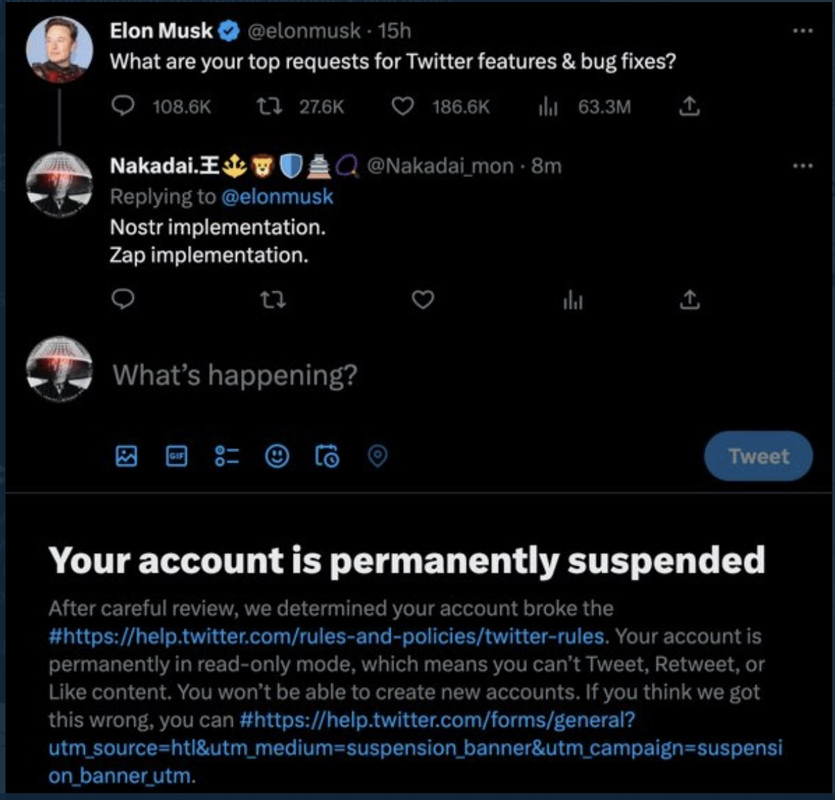Image resolution: width=835 pixels, height=800 pixels.
Task: Open the emoji picker
Action: coord(277,456)
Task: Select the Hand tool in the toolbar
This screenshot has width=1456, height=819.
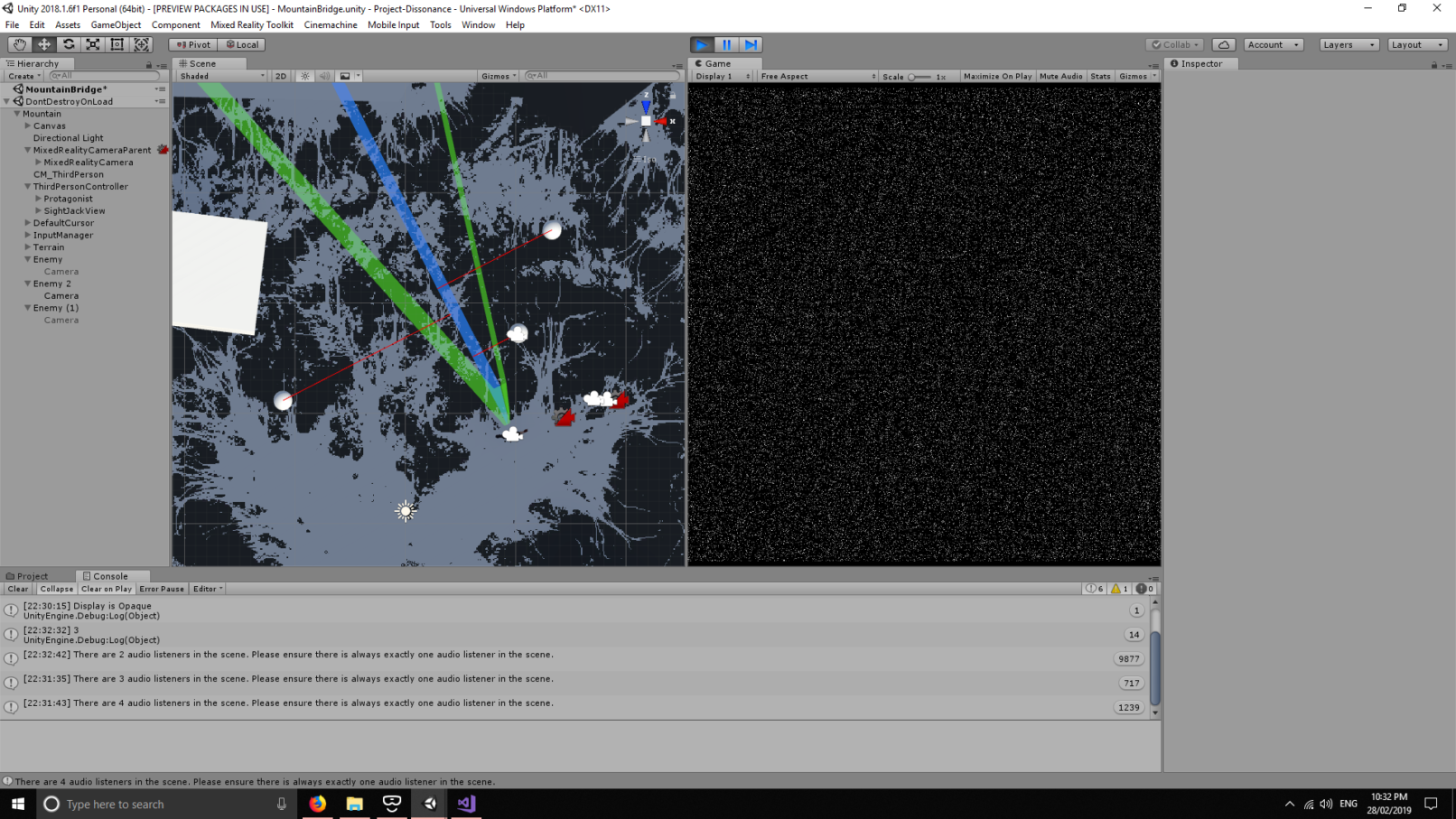Action: coord(19,44)
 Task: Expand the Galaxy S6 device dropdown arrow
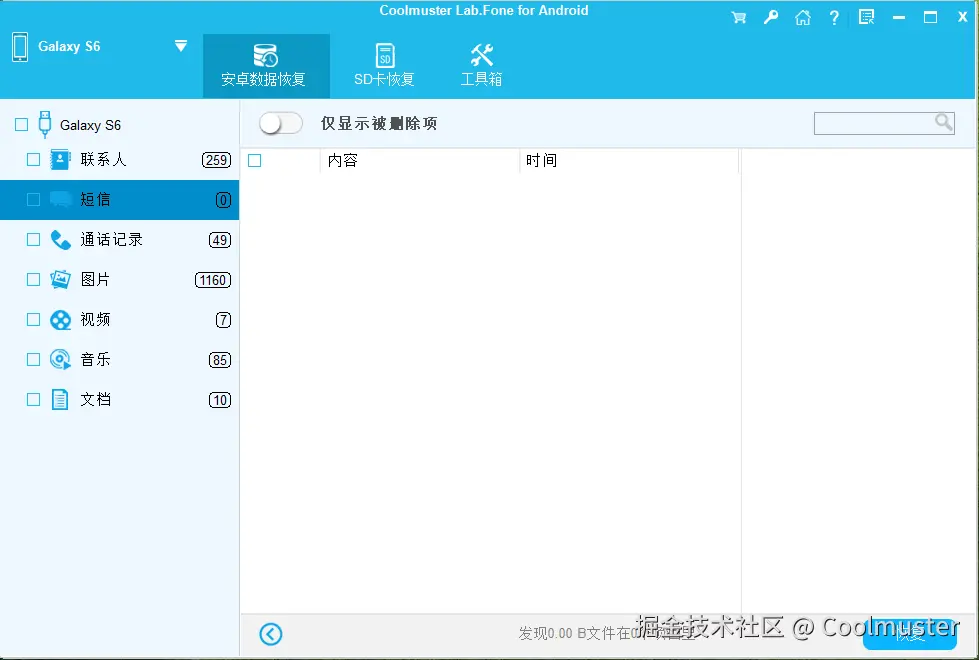pyautogui.click(x=181, y=45)
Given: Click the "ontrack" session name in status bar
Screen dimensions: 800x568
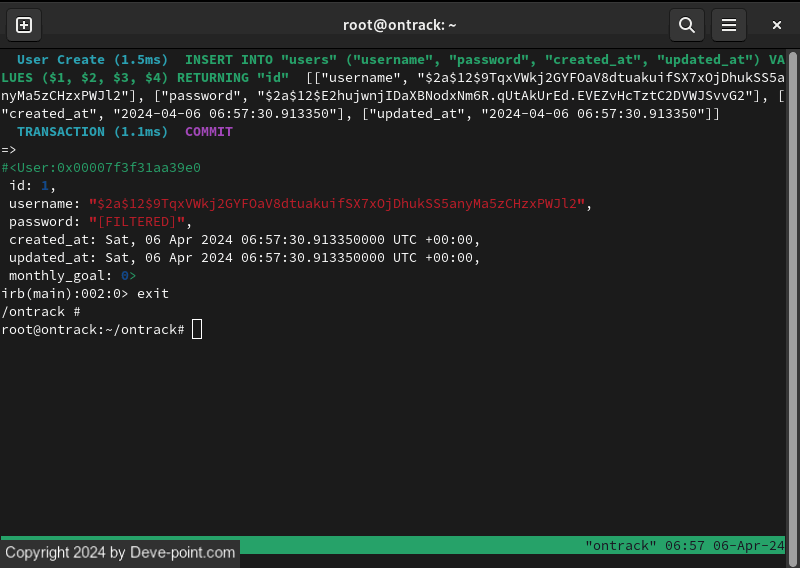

==================================================

• [TASK REQUIREMENTS] Locate "Task: Select the Hand tool in the toolbar" in the listing above, then print exactly the lines from that line through the final one, omitting all pictures.

• [WRITTEN RESPONSE]
Task: Select the Hand tool in the toolbar
This screenshot has width=1456, height=819.
Action: coord(19,44)
 Task: Expand the Galaxy S6 device dropdown arrow
pyautogui.click(x=181, y=45)
Given: Click the "ontrack" session name in status bar
Screen dimensions: 800x568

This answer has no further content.